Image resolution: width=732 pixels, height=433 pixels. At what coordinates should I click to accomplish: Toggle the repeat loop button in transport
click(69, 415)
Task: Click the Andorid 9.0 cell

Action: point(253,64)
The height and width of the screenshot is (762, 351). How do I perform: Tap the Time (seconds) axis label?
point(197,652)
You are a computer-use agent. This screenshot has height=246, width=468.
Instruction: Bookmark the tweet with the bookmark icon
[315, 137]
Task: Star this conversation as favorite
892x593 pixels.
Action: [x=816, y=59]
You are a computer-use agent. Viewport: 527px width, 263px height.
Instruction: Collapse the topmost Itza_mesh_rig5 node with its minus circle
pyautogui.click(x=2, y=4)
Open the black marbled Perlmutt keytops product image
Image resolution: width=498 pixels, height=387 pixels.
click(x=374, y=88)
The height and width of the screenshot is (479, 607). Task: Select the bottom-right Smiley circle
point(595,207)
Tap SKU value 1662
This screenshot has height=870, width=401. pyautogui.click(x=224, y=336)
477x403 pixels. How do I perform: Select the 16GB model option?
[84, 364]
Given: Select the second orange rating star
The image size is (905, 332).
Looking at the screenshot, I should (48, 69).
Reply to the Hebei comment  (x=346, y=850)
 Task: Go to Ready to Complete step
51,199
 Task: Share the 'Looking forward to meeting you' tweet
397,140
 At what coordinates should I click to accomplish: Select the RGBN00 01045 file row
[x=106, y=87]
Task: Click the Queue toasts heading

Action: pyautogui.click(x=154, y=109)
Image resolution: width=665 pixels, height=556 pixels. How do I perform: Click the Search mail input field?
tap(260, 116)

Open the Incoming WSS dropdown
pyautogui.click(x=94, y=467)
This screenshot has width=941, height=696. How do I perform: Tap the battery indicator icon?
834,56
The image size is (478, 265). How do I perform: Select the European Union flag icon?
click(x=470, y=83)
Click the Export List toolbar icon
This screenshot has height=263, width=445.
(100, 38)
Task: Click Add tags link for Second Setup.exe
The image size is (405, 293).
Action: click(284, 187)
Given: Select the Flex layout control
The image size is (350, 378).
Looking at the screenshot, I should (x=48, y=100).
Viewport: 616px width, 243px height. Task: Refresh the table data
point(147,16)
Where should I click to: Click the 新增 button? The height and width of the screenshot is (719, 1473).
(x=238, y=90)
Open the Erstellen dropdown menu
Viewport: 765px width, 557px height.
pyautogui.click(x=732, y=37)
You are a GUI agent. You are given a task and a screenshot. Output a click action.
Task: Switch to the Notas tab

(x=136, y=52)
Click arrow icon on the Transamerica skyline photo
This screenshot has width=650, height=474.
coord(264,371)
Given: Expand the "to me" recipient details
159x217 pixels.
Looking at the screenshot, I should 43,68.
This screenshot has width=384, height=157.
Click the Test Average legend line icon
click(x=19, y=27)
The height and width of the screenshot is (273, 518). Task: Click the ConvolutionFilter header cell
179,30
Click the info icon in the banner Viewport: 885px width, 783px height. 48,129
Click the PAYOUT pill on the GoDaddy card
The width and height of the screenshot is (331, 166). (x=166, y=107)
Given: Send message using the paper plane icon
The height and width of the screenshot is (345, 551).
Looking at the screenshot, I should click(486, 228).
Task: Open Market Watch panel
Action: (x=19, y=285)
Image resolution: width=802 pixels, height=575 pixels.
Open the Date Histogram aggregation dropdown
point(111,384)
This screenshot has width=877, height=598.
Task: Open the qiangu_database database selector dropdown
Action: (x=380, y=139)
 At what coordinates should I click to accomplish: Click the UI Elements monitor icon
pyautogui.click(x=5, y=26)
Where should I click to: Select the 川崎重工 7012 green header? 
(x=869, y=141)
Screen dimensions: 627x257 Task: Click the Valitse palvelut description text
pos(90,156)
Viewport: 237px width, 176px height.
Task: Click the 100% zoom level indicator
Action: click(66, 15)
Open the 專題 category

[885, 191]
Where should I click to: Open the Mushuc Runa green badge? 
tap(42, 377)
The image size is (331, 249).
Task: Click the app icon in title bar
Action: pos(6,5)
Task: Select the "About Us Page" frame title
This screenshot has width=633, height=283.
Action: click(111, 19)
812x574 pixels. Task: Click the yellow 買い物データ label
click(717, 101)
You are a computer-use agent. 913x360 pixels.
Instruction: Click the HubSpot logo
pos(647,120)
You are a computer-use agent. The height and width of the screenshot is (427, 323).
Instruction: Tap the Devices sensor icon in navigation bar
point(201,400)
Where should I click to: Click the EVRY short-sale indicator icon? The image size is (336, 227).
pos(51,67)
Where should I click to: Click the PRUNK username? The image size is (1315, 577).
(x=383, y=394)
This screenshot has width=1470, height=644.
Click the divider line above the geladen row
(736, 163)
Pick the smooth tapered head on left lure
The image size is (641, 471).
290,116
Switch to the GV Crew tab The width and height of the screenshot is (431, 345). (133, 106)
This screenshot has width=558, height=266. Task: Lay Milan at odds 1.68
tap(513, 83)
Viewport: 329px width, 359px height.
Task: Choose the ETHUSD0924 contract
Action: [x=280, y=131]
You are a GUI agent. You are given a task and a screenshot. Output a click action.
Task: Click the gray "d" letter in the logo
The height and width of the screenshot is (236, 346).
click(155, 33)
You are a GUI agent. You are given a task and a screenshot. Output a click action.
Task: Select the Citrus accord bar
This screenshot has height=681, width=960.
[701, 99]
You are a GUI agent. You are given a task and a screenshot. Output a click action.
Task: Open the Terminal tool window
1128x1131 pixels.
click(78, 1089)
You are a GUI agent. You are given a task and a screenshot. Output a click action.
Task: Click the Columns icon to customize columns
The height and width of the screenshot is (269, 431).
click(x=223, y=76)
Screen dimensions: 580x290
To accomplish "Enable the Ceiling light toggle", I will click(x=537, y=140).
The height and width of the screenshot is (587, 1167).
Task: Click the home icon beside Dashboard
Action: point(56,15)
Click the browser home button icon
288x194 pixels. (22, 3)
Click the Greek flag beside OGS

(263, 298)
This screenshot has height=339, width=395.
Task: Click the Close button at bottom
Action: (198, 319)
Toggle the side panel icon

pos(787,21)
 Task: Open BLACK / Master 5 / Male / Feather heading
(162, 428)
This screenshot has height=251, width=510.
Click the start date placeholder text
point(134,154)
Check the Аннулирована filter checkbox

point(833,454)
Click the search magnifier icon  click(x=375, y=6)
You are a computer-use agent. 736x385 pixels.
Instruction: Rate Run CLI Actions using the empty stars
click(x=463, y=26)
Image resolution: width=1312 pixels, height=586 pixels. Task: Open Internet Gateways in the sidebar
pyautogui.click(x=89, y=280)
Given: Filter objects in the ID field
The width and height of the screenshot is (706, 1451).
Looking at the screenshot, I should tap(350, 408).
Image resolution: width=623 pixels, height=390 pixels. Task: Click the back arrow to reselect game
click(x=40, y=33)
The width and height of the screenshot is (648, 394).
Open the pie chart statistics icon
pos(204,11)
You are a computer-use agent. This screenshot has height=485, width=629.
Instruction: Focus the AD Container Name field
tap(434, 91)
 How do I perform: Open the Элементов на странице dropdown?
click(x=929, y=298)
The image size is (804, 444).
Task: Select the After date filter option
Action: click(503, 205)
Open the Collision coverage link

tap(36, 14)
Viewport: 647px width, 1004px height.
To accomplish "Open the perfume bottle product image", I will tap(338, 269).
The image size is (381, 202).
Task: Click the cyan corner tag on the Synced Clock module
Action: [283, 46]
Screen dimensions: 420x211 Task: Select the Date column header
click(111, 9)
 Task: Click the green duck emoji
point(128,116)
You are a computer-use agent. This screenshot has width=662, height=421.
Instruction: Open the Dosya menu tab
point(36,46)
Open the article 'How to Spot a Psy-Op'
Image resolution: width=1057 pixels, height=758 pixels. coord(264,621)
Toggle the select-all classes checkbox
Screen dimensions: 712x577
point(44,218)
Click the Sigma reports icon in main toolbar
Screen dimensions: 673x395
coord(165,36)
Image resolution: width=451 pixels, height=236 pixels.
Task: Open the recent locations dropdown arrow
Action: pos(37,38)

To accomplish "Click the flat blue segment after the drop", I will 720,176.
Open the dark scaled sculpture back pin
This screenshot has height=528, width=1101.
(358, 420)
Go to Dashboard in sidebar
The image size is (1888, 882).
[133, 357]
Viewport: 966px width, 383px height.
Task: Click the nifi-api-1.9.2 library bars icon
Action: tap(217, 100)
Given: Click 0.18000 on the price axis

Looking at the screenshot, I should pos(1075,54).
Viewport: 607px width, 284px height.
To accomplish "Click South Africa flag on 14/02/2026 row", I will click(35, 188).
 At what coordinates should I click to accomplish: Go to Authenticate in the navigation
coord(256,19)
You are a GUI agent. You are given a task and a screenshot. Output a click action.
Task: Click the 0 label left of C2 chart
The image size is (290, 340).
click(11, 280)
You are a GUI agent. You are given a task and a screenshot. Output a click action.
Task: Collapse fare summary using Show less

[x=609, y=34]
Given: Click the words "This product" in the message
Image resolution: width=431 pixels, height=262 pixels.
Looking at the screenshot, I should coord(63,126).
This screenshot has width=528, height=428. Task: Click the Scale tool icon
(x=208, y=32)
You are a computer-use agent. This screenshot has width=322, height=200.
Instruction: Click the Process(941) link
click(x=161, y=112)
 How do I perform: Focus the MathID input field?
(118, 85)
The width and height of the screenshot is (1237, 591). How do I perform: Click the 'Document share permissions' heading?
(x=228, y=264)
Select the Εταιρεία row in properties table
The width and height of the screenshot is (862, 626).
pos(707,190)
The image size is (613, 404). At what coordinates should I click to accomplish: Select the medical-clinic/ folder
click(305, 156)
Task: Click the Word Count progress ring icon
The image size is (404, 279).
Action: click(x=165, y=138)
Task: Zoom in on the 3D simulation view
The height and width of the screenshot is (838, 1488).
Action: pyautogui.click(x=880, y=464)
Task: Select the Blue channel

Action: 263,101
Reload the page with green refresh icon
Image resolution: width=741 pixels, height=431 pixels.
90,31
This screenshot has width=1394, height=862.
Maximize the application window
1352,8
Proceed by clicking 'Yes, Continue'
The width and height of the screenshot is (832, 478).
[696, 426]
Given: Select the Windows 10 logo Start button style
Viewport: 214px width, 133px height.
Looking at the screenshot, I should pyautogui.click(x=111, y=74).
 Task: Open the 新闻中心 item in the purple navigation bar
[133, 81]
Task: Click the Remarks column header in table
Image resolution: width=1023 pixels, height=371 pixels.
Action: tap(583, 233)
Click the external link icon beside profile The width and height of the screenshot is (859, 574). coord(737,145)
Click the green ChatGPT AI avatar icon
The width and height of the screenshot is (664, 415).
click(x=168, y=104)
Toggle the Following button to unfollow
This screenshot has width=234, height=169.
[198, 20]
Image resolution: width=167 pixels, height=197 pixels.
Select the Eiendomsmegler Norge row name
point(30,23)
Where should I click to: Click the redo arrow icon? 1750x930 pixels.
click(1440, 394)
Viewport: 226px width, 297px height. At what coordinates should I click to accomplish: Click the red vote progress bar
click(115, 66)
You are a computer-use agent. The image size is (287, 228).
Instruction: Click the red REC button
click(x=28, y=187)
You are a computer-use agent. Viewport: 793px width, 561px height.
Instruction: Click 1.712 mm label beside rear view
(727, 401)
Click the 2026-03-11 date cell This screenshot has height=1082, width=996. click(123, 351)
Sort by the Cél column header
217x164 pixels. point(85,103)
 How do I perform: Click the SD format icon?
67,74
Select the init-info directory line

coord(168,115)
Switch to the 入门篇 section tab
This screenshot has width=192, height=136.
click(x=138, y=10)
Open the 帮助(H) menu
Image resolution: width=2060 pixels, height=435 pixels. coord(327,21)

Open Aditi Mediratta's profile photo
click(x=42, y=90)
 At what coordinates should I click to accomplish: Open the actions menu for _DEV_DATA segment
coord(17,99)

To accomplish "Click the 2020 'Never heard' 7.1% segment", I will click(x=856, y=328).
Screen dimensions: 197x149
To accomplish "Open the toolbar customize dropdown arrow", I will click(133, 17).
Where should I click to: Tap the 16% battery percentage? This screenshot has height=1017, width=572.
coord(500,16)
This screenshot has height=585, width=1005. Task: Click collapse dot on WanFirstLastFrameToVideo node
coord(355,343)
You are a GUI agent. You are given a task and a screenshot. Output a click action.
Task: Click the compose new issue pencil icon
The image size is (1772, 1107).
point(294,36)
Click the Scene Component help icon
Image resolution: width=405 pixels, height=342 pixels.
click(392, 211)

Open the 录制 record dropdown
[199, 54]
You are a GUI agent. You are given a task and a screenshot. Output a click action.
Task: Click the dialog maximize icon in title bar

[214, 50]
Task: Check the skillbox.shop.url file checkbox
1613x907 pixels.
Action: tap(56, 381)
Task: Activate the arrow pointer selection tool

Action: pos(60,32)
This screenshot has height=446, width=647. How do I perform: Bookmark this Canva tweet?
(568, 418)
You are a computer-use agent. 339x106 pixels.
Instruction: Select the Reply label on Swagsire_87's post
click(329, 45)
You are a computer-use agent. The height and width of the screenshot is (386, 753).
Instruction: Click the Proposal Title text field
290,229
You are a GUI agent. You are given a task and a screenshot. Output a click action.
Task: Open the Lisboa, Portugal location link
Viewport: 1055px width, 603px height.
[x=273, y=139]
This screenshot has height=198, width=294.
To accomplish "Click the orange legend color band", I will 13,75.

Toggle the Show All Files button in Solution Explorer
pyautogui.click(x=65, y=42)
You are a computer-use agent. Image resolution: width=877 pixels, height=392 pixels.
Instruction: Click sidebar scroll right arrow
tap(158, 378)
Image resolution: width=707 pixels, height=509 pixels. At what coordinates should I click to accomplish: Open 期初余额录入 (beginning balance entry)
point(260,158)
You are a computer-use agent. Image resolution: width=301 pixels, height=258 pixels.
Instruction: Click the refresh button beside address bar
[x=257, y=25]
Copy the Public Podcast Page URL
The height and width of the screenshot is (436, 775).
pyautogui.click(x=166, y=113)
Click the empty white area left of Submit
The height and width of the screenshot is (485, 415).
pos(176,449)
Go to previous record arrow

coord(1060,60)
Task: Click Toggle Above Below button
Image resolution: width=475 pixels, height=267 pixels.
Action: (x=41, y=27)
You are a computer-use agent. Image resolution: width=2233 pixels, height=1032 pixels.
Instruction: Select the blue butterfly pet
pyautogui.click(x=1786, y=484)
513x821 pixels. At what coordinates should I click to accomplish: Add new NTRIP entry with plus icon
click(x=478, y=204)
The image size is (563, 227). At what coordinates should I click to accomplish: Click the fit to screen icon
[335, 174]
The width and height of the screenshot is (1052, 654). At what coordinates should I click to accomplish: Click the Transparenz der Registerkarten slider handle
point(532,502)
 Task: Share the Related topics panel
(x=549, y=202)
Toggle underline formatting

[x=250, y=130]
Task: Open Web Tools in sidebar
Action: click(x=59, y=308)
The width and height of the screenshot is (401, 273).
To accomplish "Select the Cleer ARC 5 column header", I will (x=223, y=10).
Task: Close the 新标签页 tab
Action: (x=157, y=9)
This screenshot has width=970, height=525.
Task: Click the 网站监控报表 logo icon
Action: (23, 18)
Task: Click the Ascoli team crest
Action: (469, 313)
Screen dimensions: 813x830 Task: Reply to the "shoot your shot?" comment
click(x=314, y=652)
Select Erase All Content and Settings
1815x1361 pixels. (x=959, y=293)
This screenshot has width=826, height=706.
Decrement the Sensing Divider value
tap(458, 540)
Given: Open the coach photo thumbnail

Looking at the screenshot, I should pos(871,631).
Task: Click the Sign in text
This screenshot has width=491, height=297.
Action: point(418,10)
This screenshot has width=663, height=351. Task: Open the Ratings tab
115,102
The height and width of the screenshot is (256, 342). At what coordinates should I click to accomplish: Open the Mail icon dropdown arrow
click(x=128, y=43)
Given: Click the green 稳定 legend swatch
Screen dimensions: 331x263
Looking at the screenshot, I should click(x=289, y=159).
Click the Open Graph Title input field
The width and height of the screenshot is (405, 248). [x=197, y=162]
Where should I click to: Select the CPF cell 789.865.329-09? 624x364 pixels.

◆ **Exercise aim**: Beginning at the line above that contains "The height and width of the screenshot is (345, 551).", return each line exactly through the line that contains "Image resolution: width=802", and no others.

◆ **Answer space**:
The height and width of the screenshot is (345, 551).
Looking at the screenshot, I should click(486, 228).
Task: Open Market Watch panel
Action: (x=19, y=285)
Image resolution: width=802 pixels, height=575 pixels.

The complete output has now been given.